PORTAL KAJIAN ISLAM KONTEMPORER: Memadukan Wahyu dan Nalar Sehat Menuju Keseimbangan Hidup. "Banyak orang terjerumus karena menilai kebenaran dari SIAPA yang mengatakan, bukan dari APA yang dikatakan"

Februari 10, 2019

Makna Bersyukur dalam Islam











Bersyukur dari kata dasar 'syukur' yang diterjemahkan dengan terima kasih bertolak dan berawal atau berpangkal dari 'perasaan menyenangkan'. Kata kuncinya adalah 'perasaan'. Dari keadaan dan pengalaman batin yang menyenangkan tersebut muncul sikap dan tanggapan positip dalam bentuk penghargaan atas suatu kebaikan, kemurahan, bantuan, hadiah, anugerah dan atau semacamnya yang diterima serta dirasakan oleh penerima. Selanjutnya, perasaan tersebut merangsang suatu pemikiran, antara lain yang paling pokok adalah sebab musabab atau asal usul datangnya 'perasaan menyenangkan' tersebut. Jika dalam pemikirannya yang bersangkutan mengira dan menganggap bahwa 'perasaan menyenangkan' tersebut timbul berasal atau berkat hasil dari jerih payahnya sendiri, maka (dapat) berpotensi melahirkan sikap takabur, congkak dan sombong.

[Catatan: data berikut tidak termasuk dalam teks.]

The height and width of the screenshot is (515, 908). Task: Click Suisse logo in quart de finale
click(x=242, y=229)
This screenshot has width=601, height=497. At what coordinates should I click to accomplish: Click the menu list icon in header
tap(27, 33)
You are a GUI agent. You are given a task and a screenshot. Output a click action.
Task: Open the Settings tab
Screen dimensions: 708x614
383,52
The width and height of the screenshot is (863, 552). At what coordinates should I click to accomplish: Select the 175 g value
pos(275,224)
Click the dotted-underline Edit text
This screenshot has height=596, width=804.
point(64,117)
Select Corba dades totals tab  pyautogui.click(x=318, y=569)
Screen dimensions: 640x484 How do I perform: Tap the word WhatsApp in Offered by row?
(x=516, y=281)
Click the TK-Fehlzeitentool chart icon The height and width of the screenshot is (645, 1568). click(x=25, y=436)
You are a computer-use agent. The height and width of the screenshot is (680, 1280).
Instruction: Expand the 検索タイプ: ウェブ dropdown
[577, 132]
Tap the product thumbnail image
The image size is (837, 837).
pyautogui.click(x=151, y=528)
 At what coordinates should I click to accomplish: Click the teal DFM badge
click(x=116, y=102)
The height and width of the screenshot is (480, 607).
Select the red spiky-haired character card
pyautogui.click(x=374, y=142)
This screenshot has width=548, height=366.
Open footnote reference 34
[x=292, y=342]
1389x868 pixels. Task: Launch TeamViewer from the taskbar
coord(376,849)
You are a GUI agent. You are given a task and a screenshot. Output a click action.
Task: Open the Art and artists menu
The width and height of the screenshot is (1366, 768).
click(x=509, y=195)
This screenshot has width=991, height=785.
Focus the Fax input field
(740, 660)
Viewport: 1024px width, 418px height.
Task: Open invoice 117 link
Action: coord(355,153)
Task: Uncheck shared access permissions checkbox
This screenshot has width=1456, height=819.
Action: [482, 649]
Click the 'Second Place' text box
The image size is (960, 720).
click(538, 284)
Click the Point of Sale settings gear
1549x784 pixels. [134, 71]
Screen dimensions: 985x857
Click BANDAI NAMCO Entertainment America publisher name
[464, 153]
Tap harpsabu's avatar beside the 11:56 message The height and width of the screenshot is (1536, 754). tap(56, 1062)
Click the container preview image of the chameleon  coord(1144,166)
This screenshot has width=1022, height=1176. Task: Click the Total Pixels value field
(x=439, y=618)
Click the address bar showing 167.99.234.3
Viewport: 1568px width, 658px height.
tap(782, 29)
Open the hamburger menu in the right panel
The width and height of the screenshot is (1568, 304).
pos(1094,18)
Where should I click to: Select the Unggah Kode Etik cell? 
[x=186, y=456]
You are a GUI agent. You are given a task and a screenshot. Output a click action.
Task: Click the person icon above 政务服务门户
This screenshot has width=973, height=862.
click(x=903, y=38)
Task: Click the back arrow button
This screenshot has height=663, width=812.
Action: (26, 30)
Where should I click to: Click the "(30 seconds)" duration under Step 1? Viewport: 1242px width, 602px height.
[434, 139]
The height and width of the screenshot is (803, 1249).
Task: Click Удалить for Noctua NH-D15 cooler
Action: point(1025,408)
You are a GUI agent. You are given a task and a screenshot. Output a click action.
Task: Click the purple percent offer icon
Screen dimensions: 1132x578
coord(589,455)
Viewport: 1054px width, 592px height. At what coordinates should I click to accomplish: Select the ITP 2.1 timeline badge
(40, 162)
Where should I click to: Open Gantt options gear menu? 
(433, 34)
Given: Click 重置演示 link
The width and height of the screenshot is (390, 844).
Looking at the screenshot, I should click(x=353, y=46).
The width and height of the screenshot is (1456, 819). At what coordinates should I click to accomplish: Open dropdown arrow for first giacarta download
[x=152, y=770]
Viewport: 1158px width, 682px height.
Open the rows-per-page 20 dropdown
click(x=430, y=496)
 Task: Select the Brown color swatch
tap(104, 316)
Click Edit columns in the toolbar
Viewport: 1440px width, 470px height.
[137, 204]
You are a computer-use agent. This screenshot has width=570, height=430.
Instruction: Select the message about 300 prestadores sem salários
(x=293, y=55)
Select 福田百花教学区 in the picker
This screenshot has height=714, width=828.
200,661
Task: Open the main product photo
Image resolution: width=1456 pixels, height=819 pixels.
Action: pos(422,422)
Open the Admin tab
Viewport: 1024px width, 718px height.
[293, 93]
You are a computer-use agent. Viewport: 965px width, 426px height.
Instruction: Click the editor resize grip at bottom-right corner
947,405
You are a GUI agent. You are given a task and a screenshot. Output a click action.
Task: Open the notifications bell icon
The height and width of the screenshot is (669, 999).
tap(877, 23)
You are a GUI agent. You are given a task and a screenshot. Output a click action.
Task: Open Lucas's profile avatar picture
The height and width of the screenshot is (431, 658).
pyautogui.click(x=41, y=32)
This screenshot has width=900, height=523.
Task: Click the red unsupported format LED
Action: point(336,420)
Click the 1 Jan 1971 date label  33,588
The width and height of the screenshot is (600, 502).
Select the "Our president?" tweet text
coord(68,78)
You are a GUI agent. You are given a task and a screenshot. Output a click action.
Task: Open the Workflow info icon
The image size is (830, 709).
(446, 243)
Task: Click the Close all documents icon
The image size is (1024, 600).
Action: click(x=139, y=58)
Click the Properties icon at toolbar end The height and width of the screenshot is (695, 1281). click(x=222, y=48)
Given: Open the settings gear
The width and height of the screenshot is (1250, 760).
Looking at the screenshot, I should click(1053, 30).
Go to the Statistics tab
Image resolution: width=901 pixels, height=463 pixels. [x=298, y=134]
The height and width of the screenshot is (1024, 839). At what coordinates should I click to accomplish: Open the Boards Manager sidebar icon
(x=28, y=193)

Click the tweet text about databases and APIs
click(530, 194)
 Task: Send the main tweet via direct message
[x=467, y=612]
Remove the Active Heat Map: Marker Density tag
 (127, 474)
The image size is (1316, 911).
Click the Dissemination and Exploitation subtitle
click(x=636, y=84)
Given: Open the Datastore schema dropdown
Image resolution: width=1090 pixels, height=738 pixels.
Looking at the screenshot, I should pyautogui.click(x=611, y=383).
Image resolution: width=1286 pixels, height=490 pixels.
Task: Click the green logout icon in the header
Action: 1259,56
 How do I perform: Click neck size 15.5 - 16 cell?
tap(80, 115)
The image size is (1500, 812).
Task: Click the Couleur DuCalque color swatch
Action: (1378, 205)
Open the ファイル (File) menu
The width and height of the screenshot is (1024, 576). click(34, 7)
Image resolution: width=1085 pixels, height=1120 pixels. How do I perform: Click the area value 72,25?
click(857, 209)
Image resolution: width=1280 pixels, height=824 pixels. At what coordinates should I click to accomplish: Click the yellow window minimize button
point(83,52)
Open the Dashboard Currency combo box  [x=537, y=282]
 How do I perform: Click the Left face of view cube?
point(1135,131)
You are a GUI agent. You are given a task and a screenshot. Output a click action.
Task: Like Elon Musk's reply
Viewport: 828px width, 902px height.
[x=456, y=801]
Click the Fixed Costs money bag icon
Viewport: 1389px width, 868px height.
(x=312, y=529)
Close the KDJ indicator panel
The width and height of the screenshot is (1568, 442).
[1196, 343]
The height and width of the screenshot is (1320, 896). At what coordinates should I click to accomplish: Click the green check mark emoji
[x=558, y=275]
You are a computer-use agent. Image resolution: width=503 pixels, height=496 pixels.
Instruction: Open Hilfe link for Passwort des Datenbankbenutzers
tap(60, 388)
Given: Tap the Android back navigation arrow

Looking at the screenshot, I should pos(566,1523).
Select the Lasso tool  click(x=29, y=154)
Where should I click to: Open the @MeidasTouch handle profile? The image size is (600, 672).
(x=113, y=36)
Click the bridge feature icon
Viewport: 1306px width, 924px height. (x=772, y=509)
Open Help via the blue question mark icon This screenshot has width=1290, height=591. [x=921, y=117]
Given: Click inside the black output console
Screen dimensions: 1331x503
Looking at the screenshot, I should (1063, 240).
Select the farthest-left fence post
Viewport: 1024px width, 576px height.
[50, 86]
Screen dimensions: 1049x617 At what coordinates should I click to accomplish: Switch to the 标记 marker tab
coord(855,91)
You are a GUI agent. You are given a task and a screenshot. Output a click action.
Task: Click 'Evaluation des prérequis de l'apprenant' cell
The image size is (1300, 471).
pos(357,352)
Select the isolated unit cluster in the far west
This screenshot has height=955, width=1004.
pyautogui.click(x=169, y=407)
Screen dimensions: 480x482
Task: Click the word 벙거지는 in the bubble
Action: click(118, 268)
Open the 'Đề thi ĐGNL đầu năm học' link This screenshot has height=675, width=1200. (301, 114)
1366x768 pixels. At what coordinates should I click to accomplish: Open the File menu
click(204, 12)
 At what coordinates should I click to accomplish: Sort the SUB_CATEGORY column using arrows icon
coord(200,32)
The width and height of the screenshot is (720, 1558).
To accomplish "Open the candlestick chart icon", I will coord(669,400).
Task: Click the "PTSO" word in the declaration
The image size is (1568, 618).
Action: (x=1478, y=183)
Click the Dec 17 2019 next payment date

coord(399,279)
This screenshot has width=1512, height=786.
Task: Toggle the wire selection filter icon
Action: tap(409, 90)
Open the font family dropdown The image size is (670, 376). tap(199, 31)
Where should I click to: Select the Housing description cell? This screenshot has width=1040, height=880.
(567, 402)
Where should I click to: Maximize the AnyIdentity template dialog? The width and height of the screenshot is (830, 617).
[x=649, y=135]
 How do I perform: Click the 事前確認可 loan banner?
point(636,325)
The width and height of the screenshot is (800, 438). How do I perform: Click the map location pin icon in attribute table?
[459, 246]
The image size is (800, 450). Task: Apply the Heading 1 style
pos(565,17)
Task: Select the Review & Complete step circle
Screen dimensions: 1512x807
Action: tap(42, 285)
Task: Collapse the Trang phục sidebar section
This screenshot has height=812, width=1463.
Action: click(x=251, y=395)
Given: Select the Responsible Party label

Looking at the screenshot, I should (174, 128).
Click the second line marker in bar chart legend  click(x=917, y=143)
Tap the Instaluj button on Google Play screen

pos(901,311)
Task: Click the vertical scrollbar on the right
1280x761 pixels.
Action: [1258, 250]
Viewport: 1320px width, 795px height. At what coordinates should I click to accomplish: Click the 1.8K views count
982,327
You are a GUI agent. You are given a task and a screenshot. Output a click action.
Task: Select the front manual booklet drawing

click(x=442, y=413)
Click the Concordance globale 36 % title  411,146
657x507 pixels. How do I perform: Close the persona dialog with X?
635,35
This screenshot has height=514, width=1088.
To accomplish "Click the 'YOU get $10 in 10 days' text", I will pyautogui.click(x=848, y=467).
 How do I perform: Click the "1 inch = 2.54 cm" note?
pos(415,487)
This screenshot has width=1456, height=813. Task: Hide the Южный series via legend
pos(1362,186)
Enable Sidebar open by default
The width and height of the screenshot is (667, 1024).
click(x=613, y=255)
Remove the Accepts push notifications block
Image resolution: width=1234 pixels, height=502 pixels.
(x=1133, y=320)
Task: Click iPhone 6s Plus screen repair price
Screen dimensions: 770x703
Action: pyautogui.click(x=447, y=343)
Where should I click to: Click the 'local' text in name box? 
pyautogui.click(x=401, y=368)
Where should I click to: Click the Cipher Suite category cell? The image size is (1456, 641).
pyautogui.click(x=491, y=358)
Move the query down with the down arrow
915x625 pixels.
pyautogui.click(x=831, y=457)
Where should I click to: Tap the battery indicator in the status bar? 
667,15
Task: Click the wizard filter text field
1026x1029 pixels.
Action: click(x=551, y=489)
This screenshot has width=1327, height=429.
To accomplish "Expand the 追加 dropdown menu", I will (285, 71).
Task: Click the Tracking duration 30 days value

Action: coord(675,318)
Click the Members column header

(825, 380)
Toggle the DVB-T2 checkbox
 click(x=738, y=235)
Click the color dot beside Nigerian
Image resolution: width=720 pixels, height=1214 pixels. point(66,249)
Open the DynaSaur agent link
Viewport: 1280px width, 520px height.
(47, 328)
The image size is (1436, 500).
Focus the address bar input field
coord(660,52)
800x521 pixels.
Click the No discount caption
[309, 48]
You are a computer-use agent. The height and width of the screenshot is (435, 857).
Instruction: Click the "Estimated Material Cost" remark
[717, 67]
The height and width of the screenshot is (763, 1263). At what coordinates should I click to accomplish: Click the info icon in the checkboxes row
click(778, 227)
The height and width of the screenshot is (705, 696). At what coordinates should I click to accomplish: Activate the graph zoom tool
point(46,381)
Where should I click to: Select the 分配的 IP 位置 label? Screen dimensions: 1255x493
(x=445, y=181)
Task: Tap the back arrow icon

Tetapi jika pemikiran dan sikapnya menganggap bahwa 'perasaan menyenangkan' tersebut berasal dari pihak luar dan tanpa peran dirinya, baik sebagian maupun keseluruhan, maka barulah (dapat) muncul pandangan dan sikap menghargai dan pada gilirannya timbul pikiran dan perasaan bersyukur pada sebab dan sumber datangnya 'perasaan menyenangkan' tersebut. Untuk memberikan sentuhan dan membangkitkan rasa bersyukur, dunia pendidikan zaman dahulu yang masih memberikan mata pelajaran budi pekerti memberikan ilustrasi sebuah cerita satire sebagai berikut.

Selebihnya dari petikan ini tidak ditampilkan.